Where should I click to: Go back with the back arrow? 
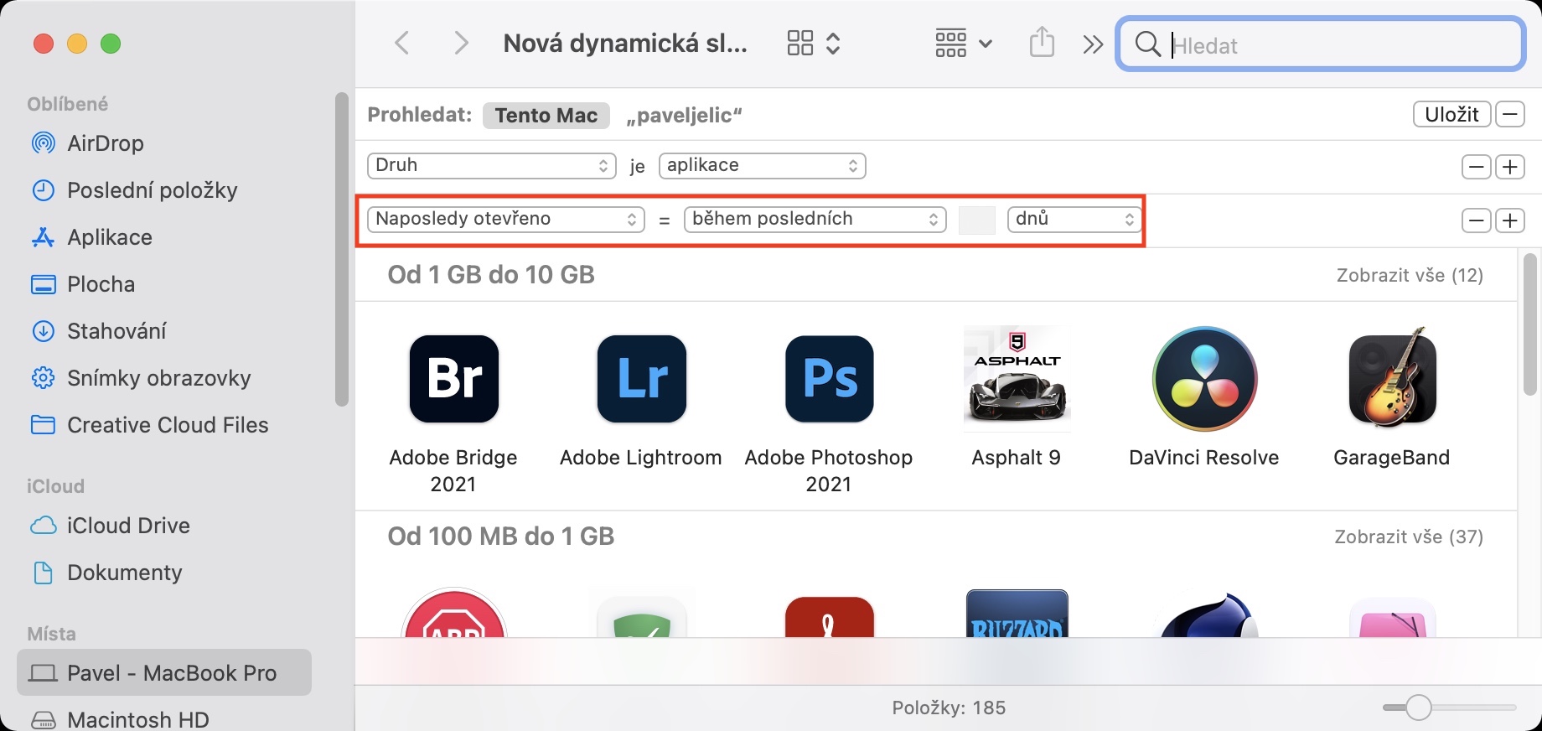pos(402,43)
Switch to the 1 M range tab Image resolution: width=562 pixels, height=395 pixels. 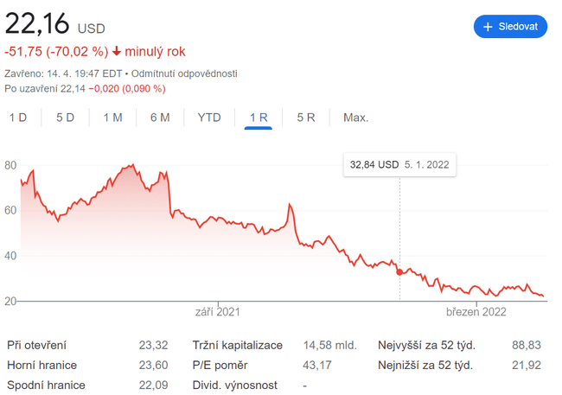pos(112,118)
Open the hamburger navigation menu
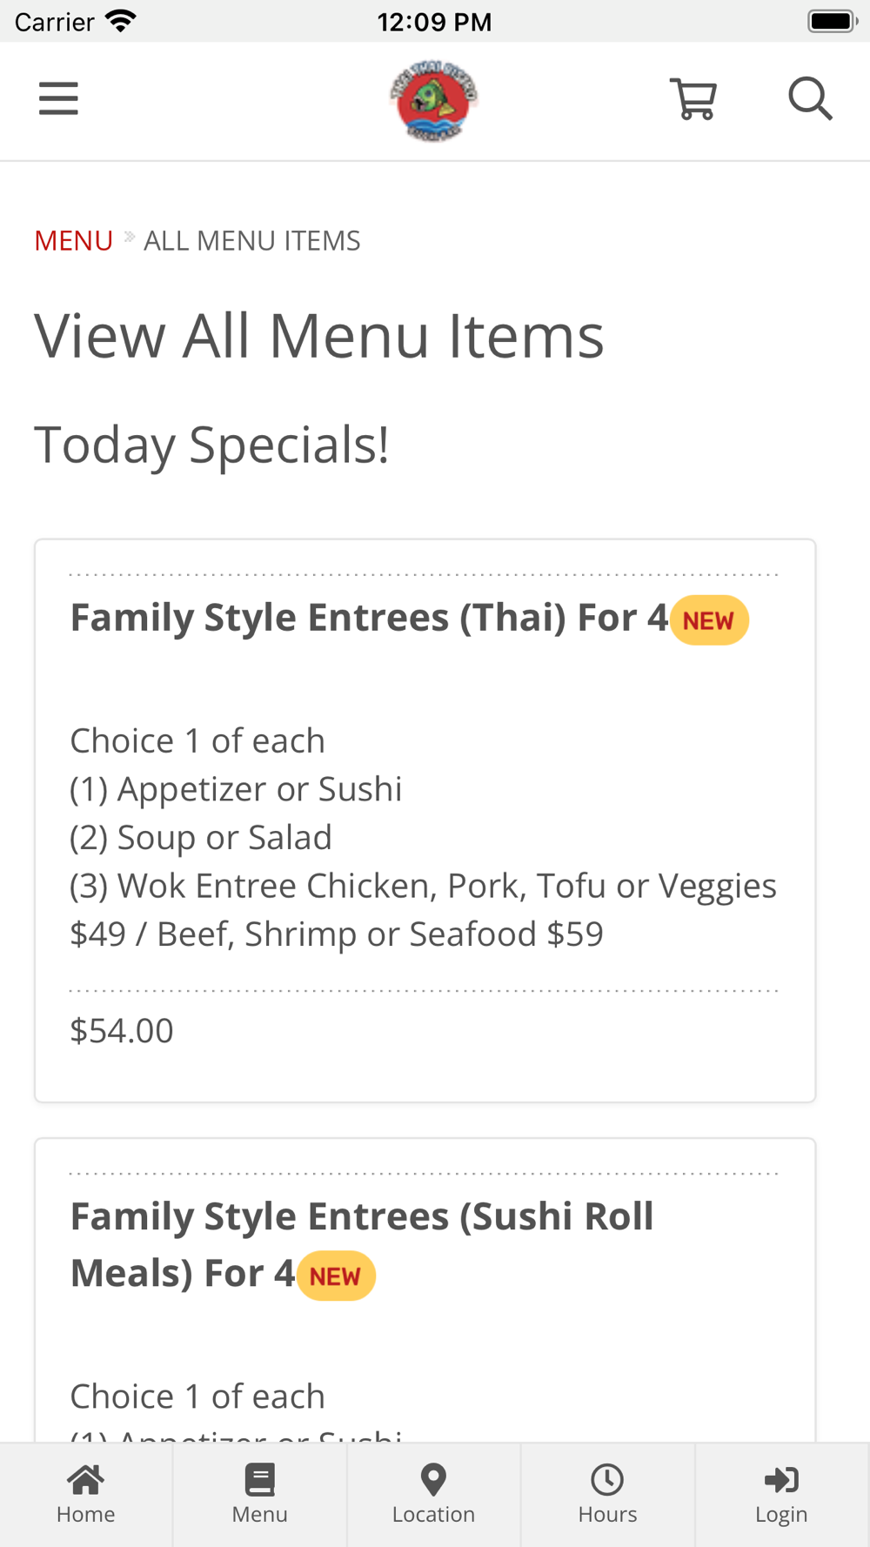This screenshot has width=870, height=1547. 58,98
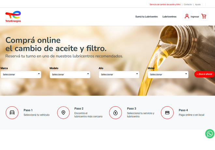Click the user account icon

click(187, 16)
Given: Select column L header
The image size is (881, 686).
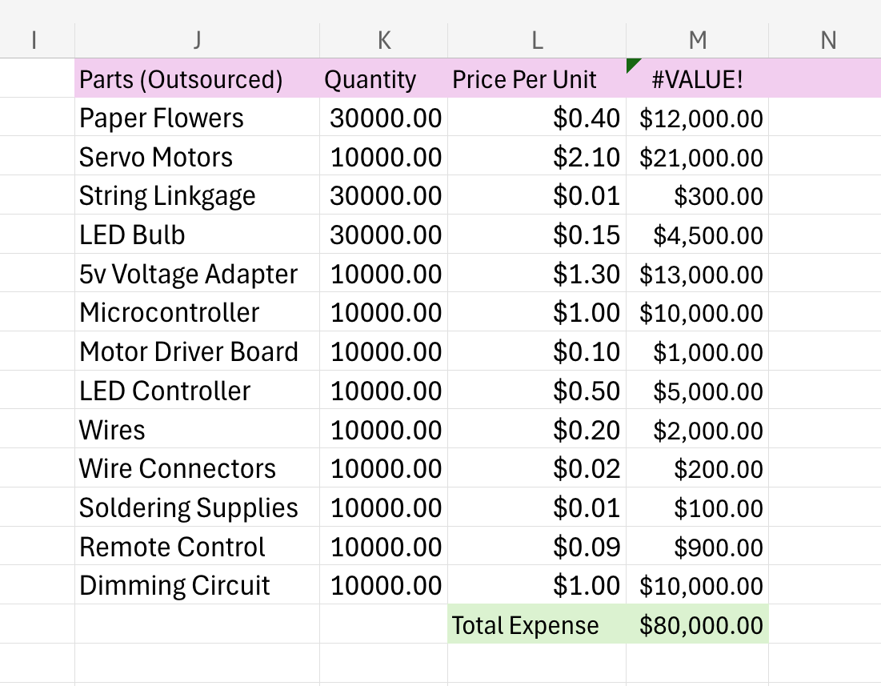Looking at the screenshot, I should pos(536,40).
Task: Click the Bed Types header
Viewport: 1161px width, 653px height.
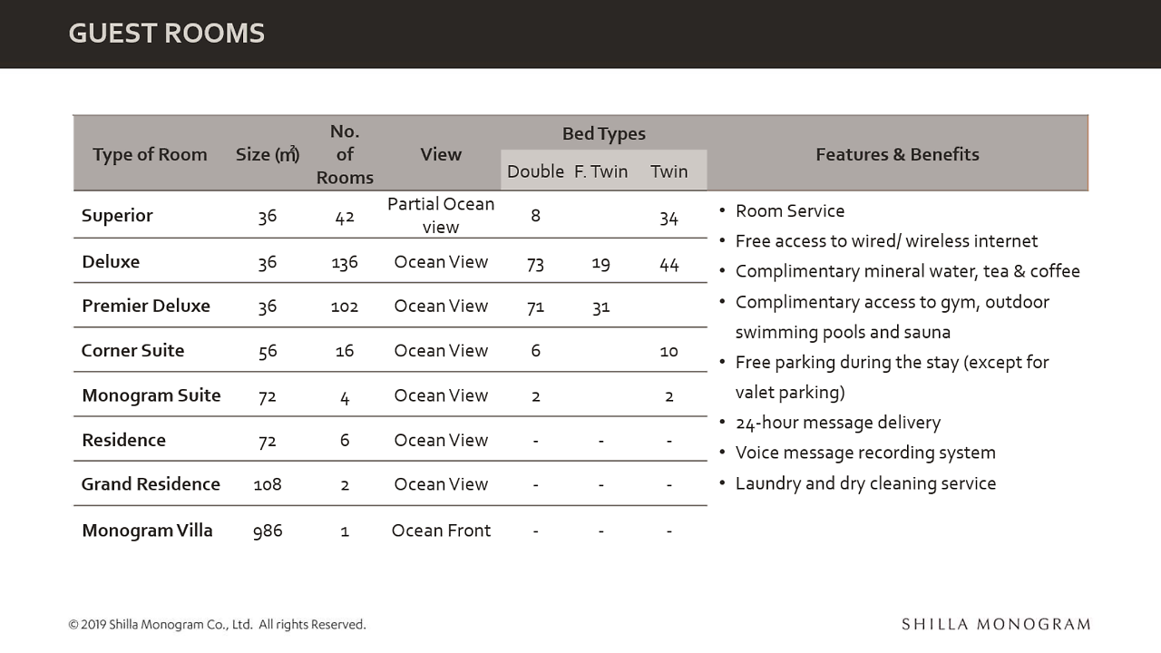Action: pyautogui.click(x=604, y=133)
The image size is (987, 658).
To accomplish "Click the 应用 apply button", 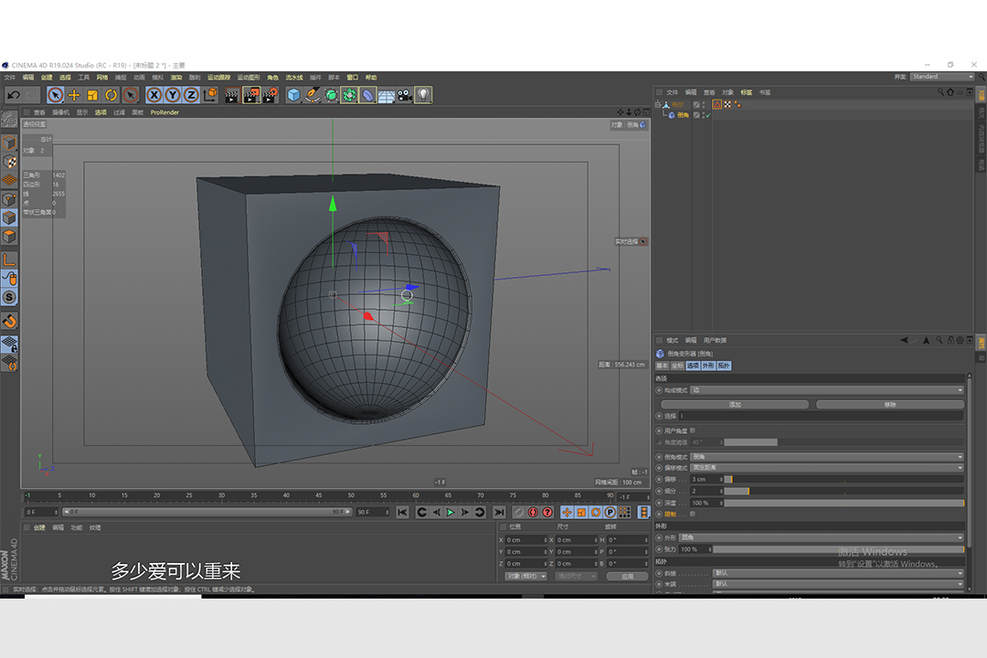I will coord(627,577).
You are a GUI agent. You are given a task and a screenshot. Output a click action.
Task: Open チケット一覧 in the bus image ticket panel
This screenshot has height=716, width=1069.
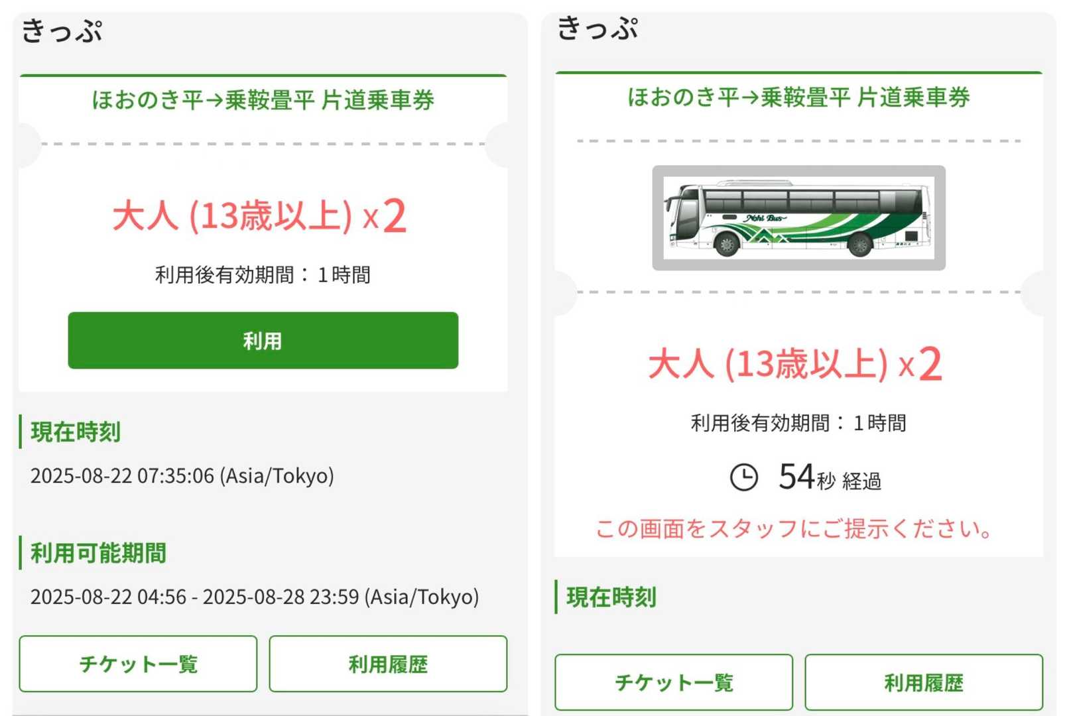click(674, 682)
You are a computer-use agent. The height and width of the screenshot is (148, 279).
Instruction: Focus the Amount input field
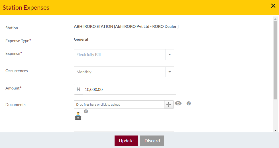[x=129, y=89]
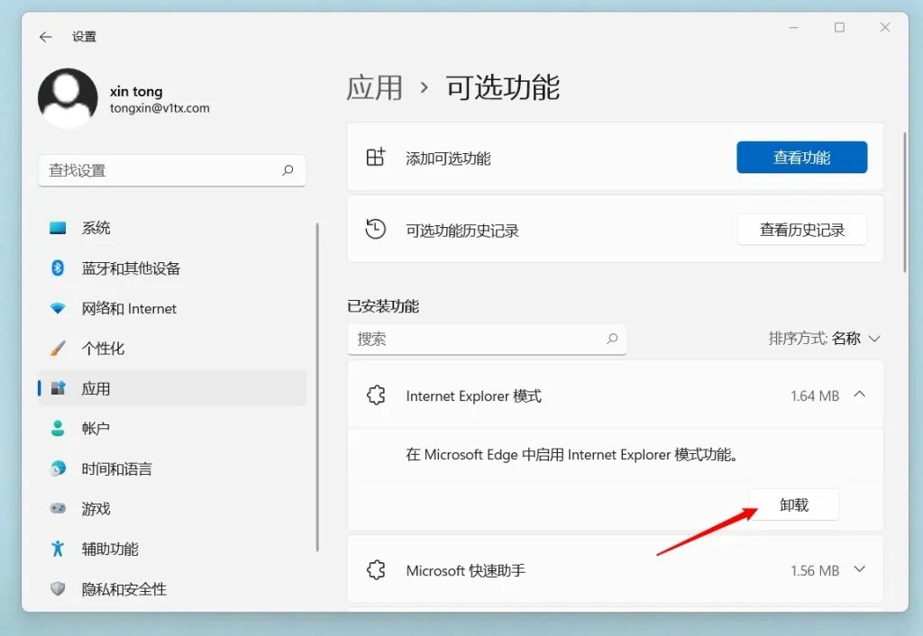The image size is (923, 636).
Task: Click the search magnifier in 查找设置 box
Action: tap(288, 169)
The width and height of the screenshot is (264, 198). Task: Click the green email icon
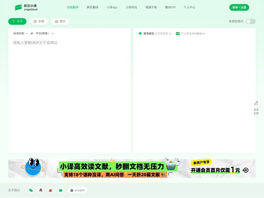pyautogui.click(x=61, y=190)
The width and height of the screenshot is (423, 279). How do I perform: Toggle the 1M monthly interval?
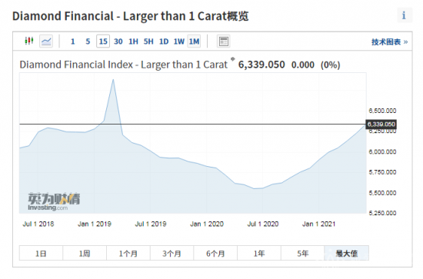(x=194, y=42)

════════

§ **Exercise brief**: Could you return exactly the lines starting with the one that contains "The width and height of the screenshot is (423, 279)." and ending with the last line of the data above? Leave the pictures out.

§ **Exercise response**:
The width and height of the screenshot is (423, 279). How do I perform: Toggle the 1M monthly interval?
(x=194, y=42)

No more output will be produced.